I have a question regarding how to apply MS2rescore to bruker (.d) or broadly speaking, the ion mobility MS data (TIMS), such that features from same RT will further be separated by a gas phase.
Practically, the issue I am facing right now is when using MS2PIP to generate features, I can not correspond the MaxQuant scan ID and the raw scan ID from bruker raw data (.d). It seems that MaxQuant did some sort of accumulation along ion mobility axis to make the MS/MS as conventional spectrum and then submitted to search engine (https://www.ncbi.nlm.nih.gov/pmc/articles/PMC7261821/). Because of that, my impression is the current implementation of MS2rescore can not handle well because it relies on one-to-one correspondence between a PSM and the raw MS/MS spectrum.
There are other conceptual challenges like the lack of training model for TIMS-TOF specifically, and technically, the ion mobility should also be a predictable feature that may help with rescoring. In light of that, I just want to get your thoughts on:
[1] Whether my understanding is correct, that current implementation of MS2rescore is more focused on Thermo data and may not be applicable to other like bruker TIMS data.
[2] Do you have any ideas on the difficulties that you can foresee of adapting the model to ion mobility data?
[3] If I still want to use that, can I skip the MS2PIP step and only use DeepLC and other features, even additional features from my customized function to assist with rescoring, do you think there will still be any increase on the identification rate? Because it seems that MS2PIP features indeed contribute a lot to the prediction.
Thanks very much in advance, Frank
Hi Frank,
Thank you for your interest in MS²Rescore!
Regarding your issue with MaxQuant, you are indeed right that we must receive a one-to-one relation between PSMs and spectra. In the case of aggregated spectra from a TIMSTOF, we require access to the aggregated spectra instead of the original ones.
So far, we have only tried MS²Rescore on TIMSTOF data analyzed with the PEAKS search engine, where PEAKS outputs both PSM files and MGF files with the aggregated spectra. Do you know if MaxQuant can similarly output the aggregated spectra in MGF or mzML formats?

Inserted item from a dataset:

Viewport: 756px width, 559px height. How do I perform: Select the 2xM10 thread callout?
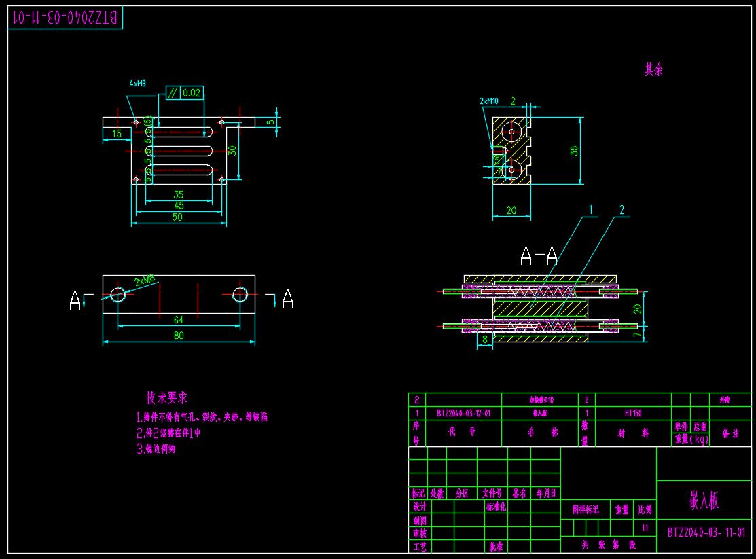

In terms of prediction models, everything should be ready. In the upcoming v4.0 of MS²PIP (included in MS²Rescore v3), we have new specialized models for the TIMSTOF instruments. Both tryptic and non-tryptic, including HLA peptides are supported. You can configure MS²Rescore to use this model with the ms2pip configuration section:
"ms2rescore": {
"feature_generators": {
"ms2pip": {
"model": "timsTOF"
Very recently, we have also added the ionmob ion mobility predictor as feature generator. Installing MS²Rescore with the optional dependency (pip install --pre ms2rescore[ionmob] should install everything you need. Then simply add "ionmob": {} to the feature_generators section of the configuration files:
"ms2rescore": {
"feature_generators": {
"ionmob": {}
Let us know if we could look into the spectrum matching from MaxQuant issue together. We would definitly like to help you out.
Best, Ralf
Hi Ralf,
Thanks very much for getting back to me!
I really appreciate the efforts for timsTOF prediction, just to clarify, is the model "timsTOF" for tryptic or non-trypic mode?

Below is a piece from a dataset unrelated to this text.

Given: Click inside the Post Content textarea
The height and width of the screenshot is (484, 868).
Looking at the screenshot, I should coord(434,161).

ionmob looks really cool, one question, I assume to enable automatic feature generation, we need to have CCS value in the msms.txt file right? Right now it seems that the CCS value is not in maxquant msms.txt but in evidence.txt file, so I guess I need to first transfer the CCS value to the msms.txt file when using the ms2rescore right?

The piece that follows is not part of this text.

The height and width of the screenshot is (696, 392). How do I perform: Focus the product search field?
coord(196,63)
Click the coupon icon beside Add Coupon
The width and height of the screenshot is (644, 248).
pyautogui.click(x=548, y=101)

For the Maxquant accumulated spectrum, I opened an issue in their google group (https://groups.google.com/g/maxquant-list/c/mztk0wyUg-w) but hasn't heard back from them. I tried to figure out myself but no luck, it seems that the bruker raw data are laid out as below (I used proteoWizard to convert to mzML):
spectrum1 frame1 scan1
spectrum2 frame1 scan2
...
spectrum_n frame1 scan_n
spectrum_n+1 frame2 scan1
...
...
MaxQuant has accumulatedMsmsscan and pasefMsmsScans in their txt output, but it is not intuitive for me to exactly reproduce how they conduct the accumulation. I understand it is definitely not part of your job as the ms2rescore developer, but if you happen to have any ideas or chances to analyze a bruker .d public file using maxquant, your insights would be really appreciated, and I am sure will benefit more users who try the ms2rescore.
Thanks again, Frank
Hi Frank,
Getting back to this thread, as we have now released MS²Rescore v3.1 with full support for DDA-PASEF data. There is an associated preprint on bioRxiv (10.1101/2024.05.29.596400).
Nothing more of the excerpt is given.